◆ **WHAT IS REQUIRED**:
Go through the listing below and reproduce it word for word.
• • •
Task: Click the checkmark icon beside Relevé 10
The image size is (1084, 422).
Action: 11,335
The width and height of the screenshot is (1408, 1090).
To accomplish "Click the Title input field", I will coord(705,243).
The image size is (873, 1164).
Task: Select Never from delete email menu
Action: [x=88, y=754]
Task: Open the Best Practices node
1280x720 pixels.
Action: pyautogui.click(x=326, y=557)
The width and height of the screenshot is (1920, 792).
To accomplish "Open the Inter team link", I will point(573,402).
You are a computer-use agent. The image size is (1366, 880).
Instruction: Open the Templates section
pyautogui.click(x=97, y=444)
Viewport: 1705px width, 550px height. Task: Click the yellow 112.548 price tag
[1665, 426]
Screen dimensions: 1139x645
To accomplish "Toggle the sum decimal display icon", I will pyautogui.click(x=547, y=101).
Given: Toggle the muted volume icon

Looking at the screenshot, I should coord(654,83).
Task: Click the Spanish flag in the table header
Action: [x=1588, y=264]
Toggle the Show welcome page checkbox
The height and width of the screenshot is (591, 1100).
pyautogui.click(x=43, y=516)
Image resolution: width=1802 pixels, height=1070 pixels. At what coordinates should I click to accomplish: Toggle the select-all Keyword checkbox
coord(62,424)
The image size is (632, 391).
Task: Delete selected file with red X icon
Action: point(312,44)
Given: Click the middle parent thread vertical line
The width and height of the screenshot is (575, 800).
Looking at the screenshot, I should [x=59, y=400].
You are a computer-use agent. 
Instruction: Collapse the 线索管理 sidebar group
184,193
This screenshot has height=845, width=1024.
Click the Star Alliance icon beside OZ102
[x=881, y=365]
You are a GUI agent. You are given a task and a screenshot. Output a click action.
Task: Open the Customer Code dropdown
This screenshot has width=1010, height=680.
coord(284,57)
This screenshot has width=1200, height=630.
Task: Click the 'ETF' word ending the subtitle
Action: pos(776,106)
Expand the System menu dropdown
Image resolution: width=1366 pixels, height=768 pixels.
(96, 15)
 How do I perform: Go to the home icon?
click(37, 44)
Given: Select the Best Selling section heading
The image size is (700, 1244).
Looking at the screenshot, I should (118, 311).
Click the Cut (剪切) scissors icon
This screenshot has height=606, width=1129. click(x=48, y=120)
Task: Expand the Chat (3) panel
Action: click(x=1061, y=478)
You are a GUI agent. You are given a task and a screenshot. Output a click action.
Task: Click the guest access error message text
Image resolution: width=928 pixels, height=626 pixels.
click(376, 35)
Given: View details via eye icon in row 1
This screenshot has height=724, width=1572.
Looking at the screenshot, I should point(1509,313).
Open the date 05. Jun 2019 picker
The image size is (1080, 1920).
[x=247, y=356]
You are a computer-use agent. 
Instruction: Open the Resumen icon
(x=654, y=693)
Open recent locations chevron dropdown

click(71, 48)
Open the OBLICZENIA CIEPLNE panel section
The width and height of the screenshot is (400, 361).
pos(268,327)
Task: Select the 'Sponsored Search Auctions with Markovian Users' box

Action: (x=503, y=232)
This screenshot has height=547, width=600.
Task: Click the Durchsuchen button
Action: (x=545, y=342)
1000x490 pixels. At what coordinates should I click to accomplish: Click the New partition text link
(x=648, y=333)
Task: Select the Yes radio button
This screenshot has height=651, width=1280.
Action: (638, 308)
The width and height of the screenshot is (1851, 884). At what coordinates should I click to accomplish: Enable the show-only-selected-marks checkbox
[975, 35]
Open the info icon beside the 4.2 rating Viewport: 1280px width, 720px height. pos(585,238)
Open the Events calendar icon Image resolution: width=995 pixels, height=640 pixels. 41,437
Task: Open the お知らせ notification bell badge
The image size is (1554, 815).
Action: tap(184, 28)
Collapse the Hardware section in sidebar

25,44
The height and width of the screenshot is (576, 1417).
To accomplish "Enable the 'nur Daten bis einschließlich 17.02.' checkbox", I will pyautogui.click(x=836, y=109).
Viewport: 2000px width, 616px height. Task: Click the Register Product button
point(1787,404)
• • •
◆ **ANSWER TO THE PROBLEM**:
Task: Click the checkmark icon beside Relevé 10
The image size is (1084, 422).
Action: 11,335
The width and height of the screenshot is (1408, 1090).
To accomplish "Click the Title input field", I will coord(705,243).
The image size is (873, 1164).
Task: Select Never from delete email menu
Action: [x=88, y=754]
Task: Open the Best Practices node
1280x720 pixels.
Action: pyautogui.click(x=326, y=557)
The width and height of the screenshot is (1920, 792).
To accomplish "Open the Inter team link", I will point(573,402).
You are a computer-use agent. The image size is (1366, 880).
Instruction: Open the Templates section
pyautogui.click(x=97, y=444)
Viewport: 1705px width, 550px height. Task: Click the yellow 112.548 price tag
[1665, 426]
Screen dimensions: 1139x645
To accomplish "Toggle the sum decimal display icon", I will pyautogui.click(x=547, y=101).
Given: Toggle the muted volume icon

Looking at the screenshot, I should coord(654,83).
Task: Click the Spanish flag in the table header
Action: [x=1588, y=264]
Toggle the Show welcome page checkbox
The height and width of the screenshot is (591, 1100).
pyautogui.click(x=43, y=516)
Image resolution: width=1802 pixels, height=1070 pixels. At what coordinates should I click to accomplish: Toggle the select-all Keyword checkbox
coord(62,424)
The image size is (632, 391).
Task: Delete selected file with red X icon
Action: point(312,44)
Given: Click the middle parent thread vertical line
The width and height of the screenshot is (575, 800).
Looking at the screenshot, I should [x=59, y=400].
You are a computer-use agent. 
Instruction: Collapse the 线索管理 sidebar group
184,193
This screenshot has height=845, width=1024.
Click the Star Alliance icon beside OZ102
[x=881, y=365]
You are a GUI agent. You are given a task and a screenshot. Output a click action.
Task: Open the Customer Code dropdown
This screenshot has width=1010, height=680.
coord(284,57)
This screenshot has width=1200, height=630.
Task: Click the 'ETF' word ending the subtitle
Action: pos(776,106)
Expand the System menu dropdown
Image resolution: width=1366 pixels, height=768 pixels.
(96, 15)
 How do I perform: Go to the home icon?
click(37, 44)
Given: Select the Best Selling section heading
The image size is (700, 1244).
Looking at the screenshot, I should (118, 311).
Click the Cut (剪切) scissors icon
This screenshot has height=606, width=1129. click(x=48, y=120)
Task: Expand the Chat (3) panel
Action: click(x=1061, y=478)
You are a GUI agent. You are given a task and a screenshot. Output a click action.
Task: Click the guest access error message text
Image resolution: width=928 pixels, height=626 pixels.
click(376, 35)
Given: View details via eye icon in row 1
This screenshot has height=724, width=1572.
Looking at the screenshot, I should point(1509,313).
Open the date 05. Jun 2019 picker
The image size is (1080, 1920).
[x=247, y=356]
You are a computer-use agent. 
Instruction: Open the Resumen icon
(x=654, y=693)
Open recent locations chevron dropdown

click(71, 48)
Open the OBLICZENIA CIEPLNE panel section
The width and height of the screenshot is (400, 361).
pos(268,327)
Task: Select the 'Sponsored Search Auctions with Markovian Users' box

Action: (x=503, y=232)
This screenshot has height=547, width=600.
Task: Click the Durchsuchen button
Action: (x=545, y=342)
1000x490 pixels. At what coordinates should I click to accomplish: Click the New partition text link
(x=648, y=333)
Task: Select the Yes radio button
This screenshot has height=651, width=1280.
Action: (638, 308)
The width and height of the screenshot is (1851, 884). At what coordinates should I click to accomplish: Enable the show-only-selected-marks checkbox
[975, 35]
Open the info icon beside the 4.2 rating Viewport: 1280px width, 720px height. pos(585,238)
Open the Events calendar icon Image resolution: width=995 pixels, height=640 pixels. 41,437
Task: Open the お知らせ notification bell badge
The image size is (1554, 815).
Action: tap(184, 28)
Collapse the Hardware section in sidebar

25,44
The height and width of the screenshot is (576, 1417).
To accomplish "Enable the 'nur Daten bis einschließlich 17.02.' checkbox", I will pyautogui.click(x=836, y=109).
Viewport: 2000px width, 616px height. Task: Click the Register Product button
point(1787,404)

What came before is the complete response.